Biology professor Robert A. Lue, and MIT professor and nuclear scientist Ian Hutchinson, led the discussion, which focused on whether scientists can believe in miracles and a higher power.
Several campus groups, including Harvard College Faith and Action, the Premedical Society, and the Catholic Student Association sponsored the event, which was moderated by History of Science professor Anne Harrington.
Hutchinson, who is a Christian, kicked off the panel with a straightforward, though joking, answer to the event’s central question.
“Can scientists believe in miracles? We can answer that question pretty easily—I’m a scientist, and I believe in miracles. So the answer is yes,” Hutchinson said, drawing laughter from the crowd.
He went on to talk about the questions humans have always faced despite scientific progress.

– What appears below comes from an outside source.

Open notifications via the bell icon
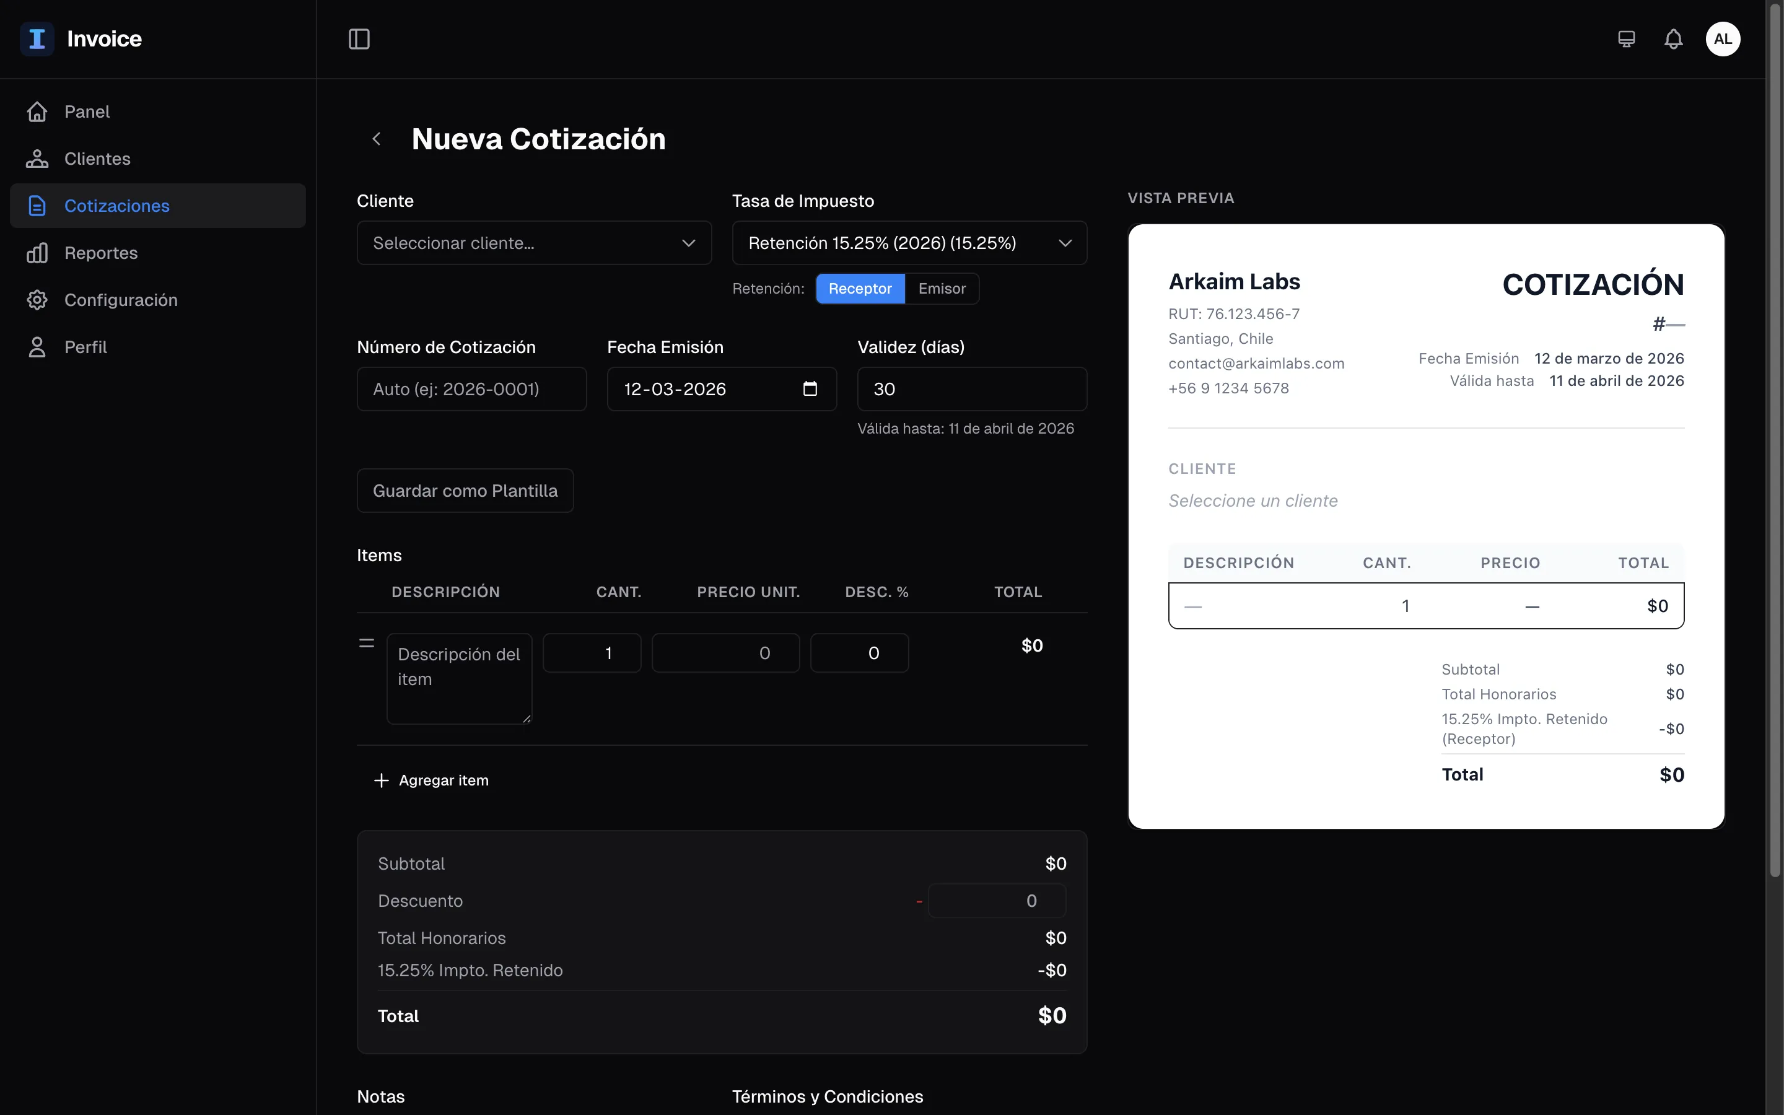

“There are fundamental aspects of the universe that deterministic laws do not, and as far as we know, cannot accurately describe,” Hutchinson said. “Science has labored mightily for centuries to understand the world in a deterministic way, only to find that the universe resists complete description.”
He added: “Yes, we know more today than people did long ago, but what we know today makes the universe seem, if anything, even more open."
Lue, a self-described agnostic, spoke about his experience volunteering with a Jesuit group in Jamaica as instrumental in the formation of his spiritual philosophy.
“Arguably, I saw humanity, perhaps at its low point,” Lue said. “Repeatedly, I would come across individuals who nevertheless went beyond themselves for others.”
“I feel that the miracles I saw [in Jamaica] don’t require a God,” he added.
Hutchinson described the decision not to believe in miracles a kind of faith in itself.
“If you adopt the firm opinion that miracles just don’t happen, then you’re doing so not as a matter of science, but as a matter of faith,” he said.
Although the forum billed the event as as a discussion between two speakers with divergent beliefs, Lue and Hutchinson found that they shared significant common ground.
“No, science is not the only path to knowledge. Now, here’s the alarming thing—that Ian and I might actually end up agreeing. I mean, you guys came here for a cage fight, right?” Lue said to laughter. “No, I don’t think there is a Great Wall of Science.”
Harrington also pointed out the apparent agreement between the two professors.
“One of the things I’ve been struck by in your comments is the degree to which both of you take a certain kind of modesty in the way you approach the question,” Harrington said. “It isn’t the kind of hegemonic one side over the over. You carry your scientific identity alongside your religious identity.”
“I don’t see a conflict between science and religion,” Lue said at the end of the conversation.